Dataset entries:
= Beginning of Section =
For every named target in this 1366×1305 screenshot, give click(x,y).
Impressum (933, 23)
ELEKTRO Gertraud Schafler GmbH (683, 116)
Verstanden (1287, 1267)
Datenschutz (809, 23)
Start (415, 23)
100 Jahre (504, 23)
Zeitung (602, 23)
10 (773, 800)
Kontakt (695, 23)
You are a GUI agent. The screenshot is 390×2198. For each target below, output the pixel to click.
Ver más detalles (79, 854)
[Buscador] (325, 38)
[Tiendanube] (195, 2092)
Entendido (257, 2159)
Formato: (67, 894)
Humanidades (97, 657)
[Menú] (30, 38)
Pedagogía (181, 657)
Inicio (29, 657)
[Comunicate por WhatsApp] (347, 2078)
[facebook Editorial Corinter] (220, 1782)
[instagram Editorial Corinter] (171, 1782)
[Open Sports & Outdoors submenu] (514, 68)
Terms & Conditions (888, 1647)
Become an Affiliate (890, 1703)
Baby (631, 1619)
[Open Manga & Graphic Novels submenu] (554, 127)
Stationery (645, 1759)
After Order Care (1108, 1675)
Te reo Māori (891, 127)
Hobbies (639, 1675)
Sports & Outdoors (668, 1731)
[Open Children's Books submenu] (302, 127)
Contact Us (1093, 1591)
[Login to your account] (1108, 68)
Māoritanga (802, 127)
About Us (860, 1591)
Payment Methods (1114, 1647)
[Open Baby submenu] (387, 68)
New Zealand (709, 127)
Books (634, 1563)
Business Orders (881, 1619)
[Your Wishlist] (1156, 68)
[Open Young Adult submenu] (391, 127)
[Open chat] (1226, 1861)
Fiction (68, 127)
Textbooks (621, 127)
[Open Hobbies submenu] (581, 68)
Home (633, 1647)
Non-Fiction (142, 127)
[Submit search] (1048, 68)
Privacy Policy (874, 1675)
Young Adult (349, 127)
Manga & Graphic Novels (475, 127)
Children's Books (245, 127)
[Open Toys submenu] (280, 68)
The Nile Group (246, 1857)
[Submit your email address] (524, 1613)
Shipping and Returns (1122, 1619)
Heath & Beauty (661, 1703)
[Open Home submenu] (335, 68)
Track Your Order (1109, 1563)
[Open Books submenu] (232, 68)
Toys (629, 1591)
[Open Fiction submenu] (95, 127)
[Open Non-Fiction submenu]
= End of Section =
• **About this task**: I need each line of the entries that holds the string "Graphic" located and copied.

• **Solved exercise**:
[Open Manga & Graphic Novels submenu] (554, 127)
Manga & Graphic Novels (475, 127)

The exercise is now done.